Proposed Julia Docker workflow to use a "persistent" depot

When developing a Julia library or application I typically find myself incrementally adding or modifying my package dependencies. If the particular Julia application also needs to be included in a Docker image this iterative workflow can be quite annoying as any change to the dependencies results in all of the dependencies having to be installed and precompiled from scratch. There seemed like a better approach was possible so after some research and discovering the RUN --mount=type=cache feature in Docker I came up with the following Dockerfile:

# syntax=docker/dockerfile:1
ARG JULIA_VERSION=1.8.5
FROM julia:${JULIA_VERSION}

# Switch the Julia depot to use the shared cache storage. As `.ji` files reference
# absolute paths to their included source files care needs to be taken to ensure the depot
# path used during package precompilation matches the final depot path used in the image.
# If a source file no longer resides at the expected location the `.ji` is deemed stale and
# will be recreated.
RUN ln -s /tmp/julia-cache ~/.julia

# Install Julia package registries.
RUN --mount=type=cache,sharing=locked,target=/tmp/julia-cache \
    julia -e 'using Pkg; Pkg.Registry.add("General")'

# Disable automatic package precompilation. We'll control when packages are precompiled.
ENV JULIA_PKG_PRECOMPILE_AUTO "0"

# Instantiate the Julia project environment and precompile dependencies.
ENV JULIA_PROJECT /project
COPY Project.toml Manifest.toml ${JULIA_PROJECT}/
RUN --mount=type=cache,sharing=locked,target=/tmp/julia-cache \
    julia -e 'using Pkg; Pkg.instantiate(); Pkg.precompile(strict=true)'

# Copy the shared ephemeral Julia depot into the image and remove any installed packages
# not used by our Manifest.toml.
RUN --mount=type=cache,target=/tmp/julia-cache \
    rm ~/.julia && \
    mkdir ~/.julia && \
    cp -rp /tmp/julia-cache/* ~/.julia && \
    julia -e 'using Pkg, Dates; Pkg.gc(collect_delay=Day(0))'

Using this approach the Julia registries, packages, and precompilation files are stored in a Docker cache which persists between image builds. The end result is that iterative package development results in much faster image builds as only the missing packages need to be added and precompiled, just like how local development works.

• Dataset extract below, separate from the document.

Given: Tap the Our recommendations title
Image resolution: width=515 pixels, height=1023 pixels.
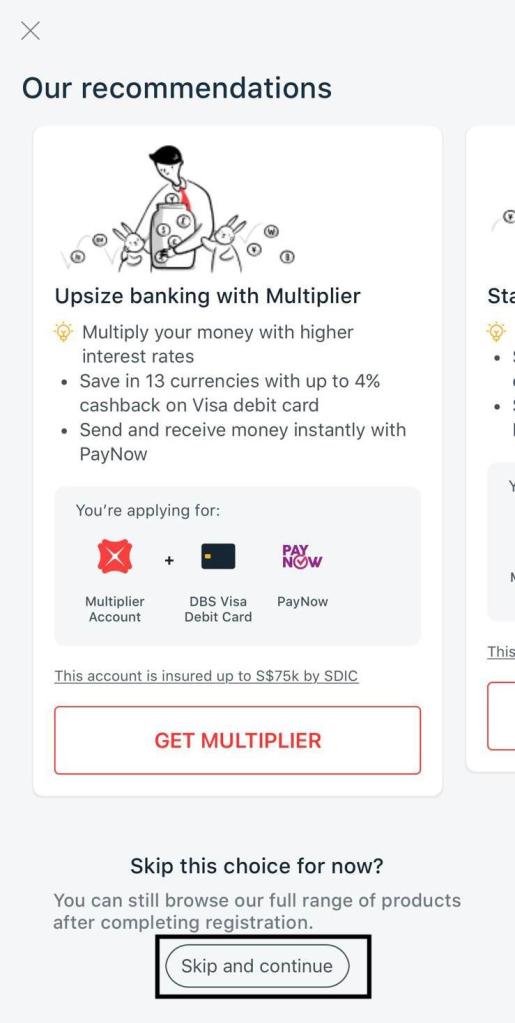Looking at the screenshot, I should pyautogui.click(x=177, y=88).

Additionally, this cache is shared between all Docker image builds so this can also help accelerate workflows where multiple Dockerfiles and Julia Docker images need to be built. That said, through some experimentation it is possible that concurrent Docker image builds can result in file access collisions so I decided to use sharing=locked to avoid running into these problems even though they seem rare in practice. The downside of sharing=locked is that concurrent builds will be slower than if we used sharing=shared but should still be faster than building all dependencies from scratch.

Let me know if this approach to building Docker applications is useful for your workflow. Maybe I’ll try to add this as documentation in docker-library/julia if this is useful.

13 Likes

Hi, thanks for the Dockerfile. It seems to work well and I struggled a while with this. I have a case where I instantiate the project but than add a line to start Julia with a sysimage generated with PackageCompiler. The sysimage is around 800 MB but the Docker image turns out to be 4 GB; that seems too big in my opinion. The sysimage needs the artifacts in .julia/ but still, I have the impression that I can reduce the size. Did you observe similar blow-ups or do you have another Dockerfile setup for deploying a Julia image with pre-compiled sysiamges?

I have a similar use case. I’d like for the compilation cache to be preserved across different docker run calls, so I am persisting the ~/.julia folder in the container with the following argument to docker run

--mount type=bind,source=~/.julia_docker,target=/home/user_in_container/.julia

this has the added benefit of also preserveing the Julia REPL history across docker runs.

However, it breaks a lot of the hermetic and reproducibility benefits of Docker, because it also persists other state, such as package installs.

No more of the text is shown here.